Die Untersagung aller Versammlungen sei ein schwerer Eingriff in die Versammlungsfreiheit (Art. 8 Abs. 1 GG) gewesen, die für eine freiheitlich-demokratische Grundordnung grundlegend sei, heißt es weiter.

Daran hat auch der Ausnahmevorbehalt nichts geändert. Er habe das Gewicht des Eingriffs nur unwesentlich gemindert, so die Leipziger Richter.

Die Vorschrift ließ zudem nicht erkennen, unter welchen Voraussetzungen Versammlungen infektiologisch vertretbar sein könnten.

Und selbst für „infektiologisch vertretbare Versammlungen“ stellte sie die Erteilung der Genehmigung in das Ermessen der Behörde, beanstandet das Gericht.

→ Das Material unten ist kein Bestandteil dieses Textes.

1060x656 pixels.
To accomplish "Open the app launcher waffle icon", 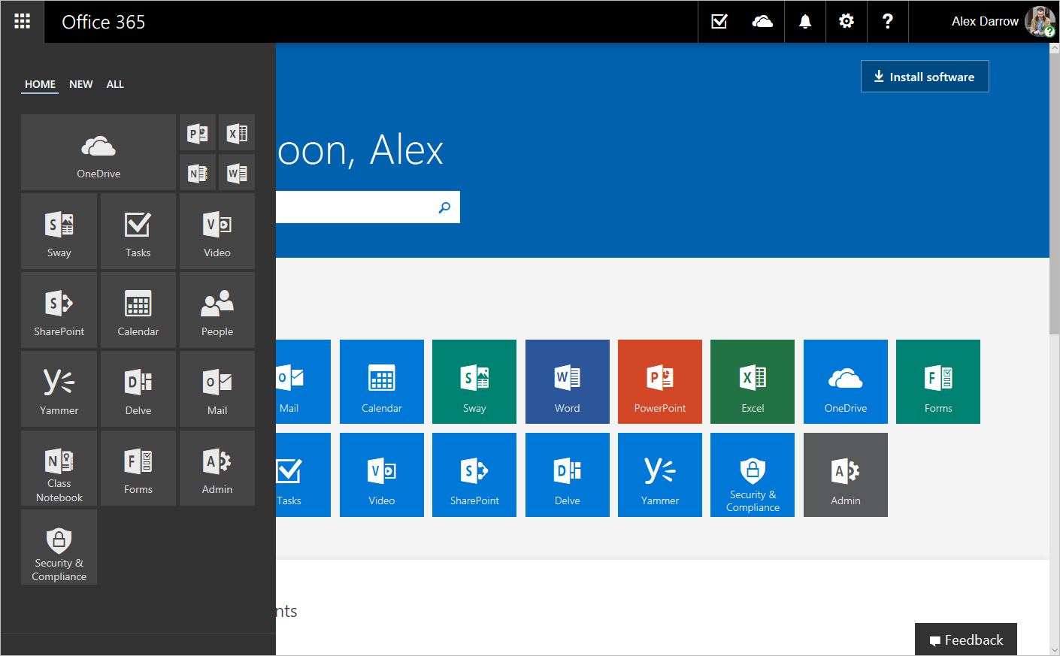I will [23, 21].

Konkrete Voraussetzungen für Ausnahmen fehlte

Gleichzeitig stellen die Richter fest, dass der Verordnungsgeber das Risiko für Leben und Gesundheit im Zusammenhang mit COVID-19 „weiterhin als hoch“ einschätzen durfte.

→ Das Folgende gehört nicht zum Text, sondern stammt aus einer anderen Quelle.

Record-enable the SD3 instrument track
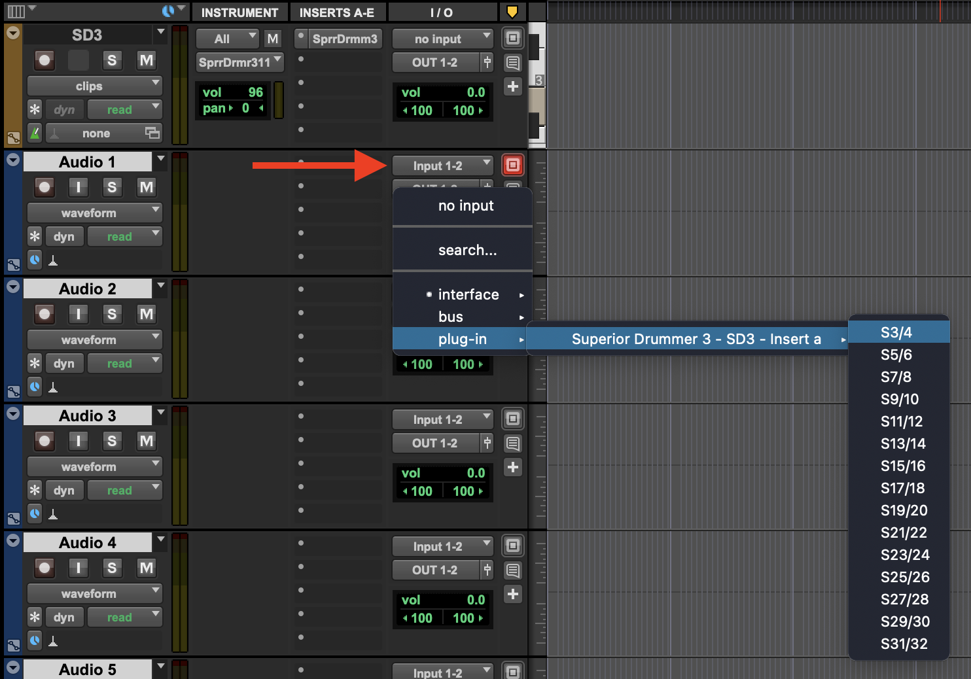The image size is (971, 679). click(44, 61)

Jedoch sah die Landesregierung auch, dass angesichts der Verlangsamung der Infektionsgeschwindigkeit in Sachsen Spielraum für schrittweise Lockerungen von Beschränkungen möglich seien, was die Verordnung vom 31. März 2020 zeige.

„In dieser Situation wurde ein generelles Versammlungsverbot, das lediglich durch einen nicht konkretisierten Ausnahmevorbehalt geöffnet war, der Bedeutung der Versammlungsfreiheit für ein freiheitliches Staatswesen nicht gerecht.“

Die Landesregierung hätte selbst regeln müssen, unter welchen Voraussetzungen Versammlungen „infektiologisch“ vertretbar sein können, um zumindest Versammlungen unter freiem Himmel mit begrenzter Teilnehmerzahl unter Beachtung von Schutzauflagen wieder möglich zu machen. Nur so hätte er die erforderliche Rechtssicherheit für Bürger und Behörden schaffen können, befand das Gericht.

Allerdings wurde der Antrag des Klägers festzustellen, dass das Mindestabstandsgebot von 1,5 Meter, im öffentlichen Raum, außer zu bestimmten Personen unwirksam war, auch vom Bundesverwaltungsgericht abgelehnt.